━━ RECORD EXTRACTS ━━

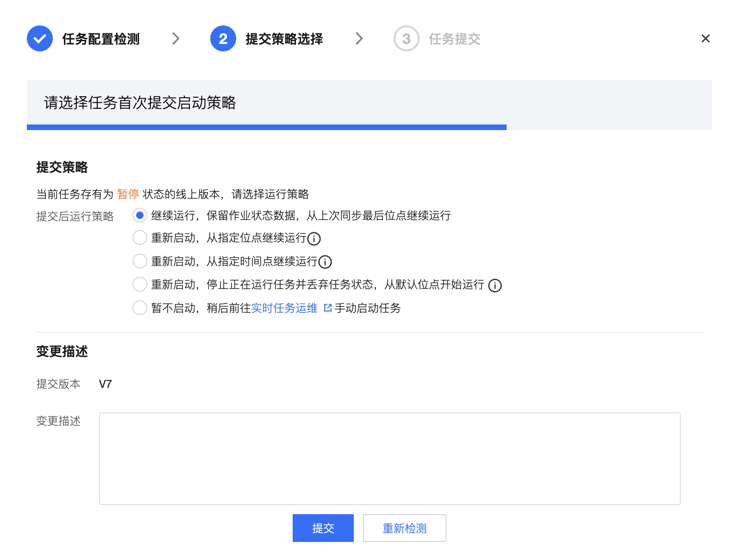
Task: Select restart and discard task state option
Action: 140,284
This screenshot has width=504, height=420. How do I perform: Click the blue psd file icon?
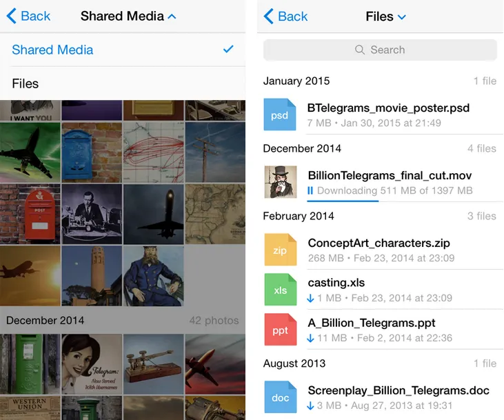click(x=280, y=114)
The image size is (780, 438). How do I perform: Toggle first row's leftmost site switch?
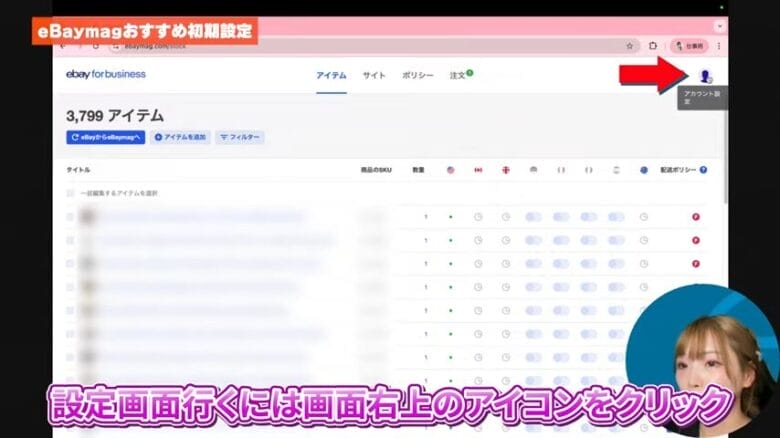(x=534, y=217)
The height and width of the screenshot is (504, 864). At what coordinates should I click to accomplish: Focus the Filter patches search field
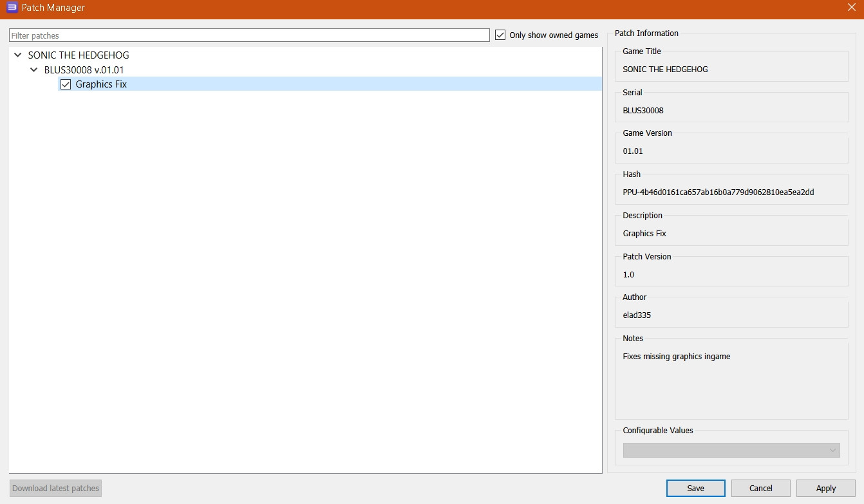[249, 35]
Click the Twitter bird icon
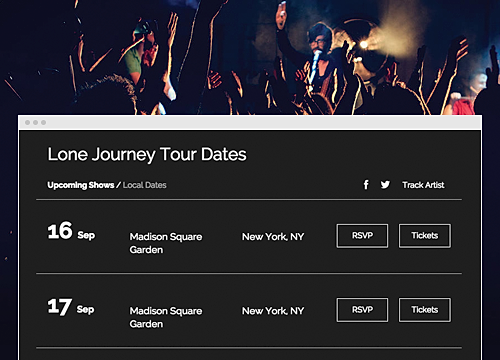The image size is (500, 360). pos(385,184)
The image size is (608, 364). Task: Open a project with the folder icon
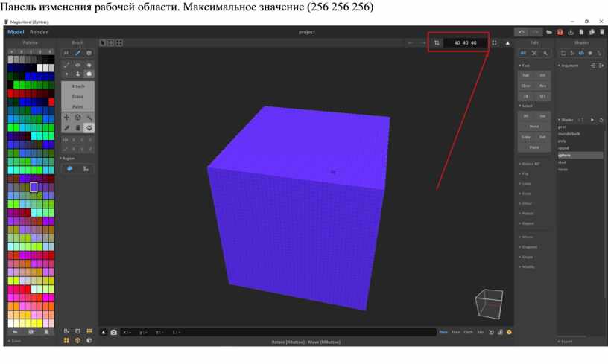(549, 32)
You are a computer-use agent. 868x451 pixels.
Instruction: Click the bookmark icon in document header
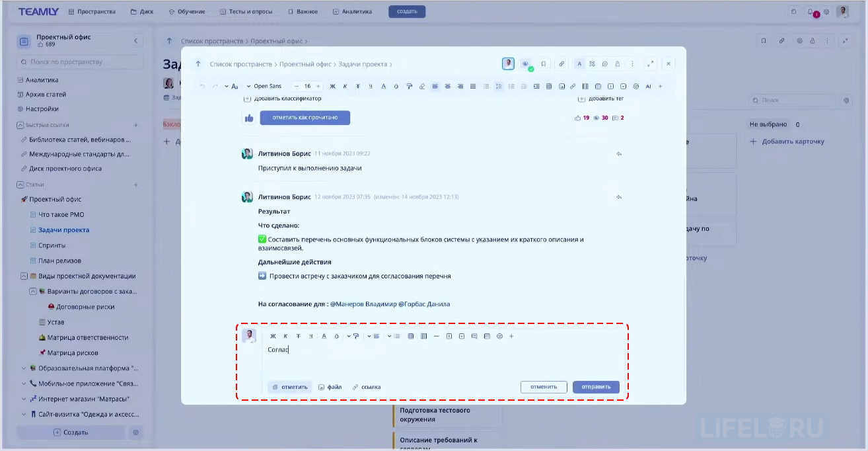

━━━

Only the lines from the line that contains "Click the Twitter bird icon" through the end of the entries are to be written out, exactly and without pictures, both ends included.

Click the Twitter bird icon
The image size is (500, 360). pos(385,184)
The image size is (608, 364). Task: Open a project with the folder icon
(549, 32)
You are a computer-use agent. 868x451 pixels.
Instruction: Click the bookmark icon in document header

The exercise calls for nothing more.